Pierre Bourdieu – Politik, Bildung und Sprache, in: Die verborgenen Mechanismen der Macht

Was »Distinktion« ist, was »Unterschied« ist, läßt sich, so meine Ansicht, immer nur relativ sagen, in Beziehung zu anderem. Im Grunde heißt »distinguiert« sein: »nicht populär« sein – und sonst nichts. Per Definition sind die unteren Klassen nicht distinguiert; sobald sie etwas ihr eigen nennen, verliert es auch schon diesen Charakter. Die herrschende Kultur zeichnet sich immer durch einen Abstand aus. Nehmen wir ein einfaches Beispiel: Skifahren war früher ein eher aristokratisches Vergnügen. Kaum war es populär geworden, kam Skifahren außerhalb der eingefahrenen Pisten auf. Kultur, das ist im Grunde auch immer etwas »außerhalb der Piste«. Kaum bevölkern die breiten Massen die Meeresstrände, flieht die Bourgeoisie aufs Land. Das ist ein simpler Mechanismus, aber er ist wichtig, will man verstehen, warum der Begriff der »populären« oder Volkskunst ein Widerspruch in sich ist. Damit ist keineswegs behauptet, daß die unteren Klassen nichts hätten. Sie haben etwas und sie sind etwas, sie haben ihren Geschmack und ihre Vorlieben – nur läßt sich das häufig nicht zum Ausdruck bringen, und wenn doch einmal, dann wird es sofort objektiv entwertet. Auf dem Bildungsmarkt springt das ins Auge. Sobald die Vertreter der unteren Klassen dort ihre Sprache anbieten, bekommen sie schlechte Noten; da fehlt ihnen die richtige Aussprache, die richtige Syntax usw.
(Pierre Bourdieu – Die feinen Unterschiede, in: Die verborgenen Mechanismen der Macht)

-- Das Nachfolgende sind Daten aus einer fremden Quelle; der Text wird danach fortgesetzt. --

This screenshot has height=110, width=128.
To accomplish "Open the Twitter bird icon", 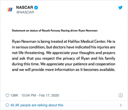I will (120, 8).
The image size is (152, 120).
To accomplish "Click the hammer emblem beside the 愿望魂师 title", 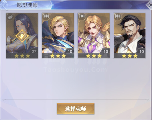I will coord(4,5).
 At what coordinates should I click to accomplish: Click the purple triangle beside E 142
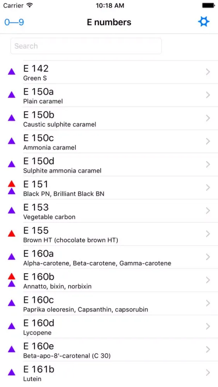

Der [soziale] Raum, das sind hier die Spielregeln, denen sich jeder Spieler beugen muß. Vor sich haben die Spieler verschiedenfarbige Chips aufgestapelt, Ausbeute der vorangegangenen Runden. Die unterschiedlich gefärbten Chips stellen unterschiedliche Arten von Kapital dar: Es gibt Spieler mit viel ökonomischem Kapital, wenig kulturellem und wenig sozialem Kapital. Die sind in meinem Raumschema rechts angesiedelt, auf der herrschenden, ökonomisch herrschenden Seite. Am anderen Ende sitzen welche mit einem hohen Stapel kulturellem Kapital, einem kleinen oder mittleren Stapel ökonomischem Kapital und geringem sozialen Kapital: das sind die Intellektuellen. Und jeder spielt entsprechend der Höhe seiner Chips. Wer einen großen Stapel hat, kann bluffen, kann gewagter spielen, risikoreicher. Mit anderen Worten: Die Spielsituation ändert sich fortwährend, aber das Spiel bleibt bestehen, wie auch die Spielregeln. Die Frage ist nun: Gibt es Leute, die daran Interesse haben, den Tisch umzuwerfen und damit dem Spiel ein Ende zu machen? Das kommt wohl sehr selten vor. Ich frage mich, ob das überhaupt jemals der Fall war. Was stattfindet, das sind Auseinandersetzungen darum, ob ein Chip »ökonomisches Kapital« wirklich drei Chips »kulturelles Kapital« wert ist.
In meinen Augen sind viele Revolutionen ausschließlich Revolutionen innerhalb der herrschenden Klasse, d.h. in jenen Kreisen, die Chips besitzen und die auch mal auf die Barrikaden steigen, damit ihre Chips an Wert gewinnen.
(Pierre Bourdieu – Die feinen Unterschiede, in: Die verborgenen Mechanismen der Macht)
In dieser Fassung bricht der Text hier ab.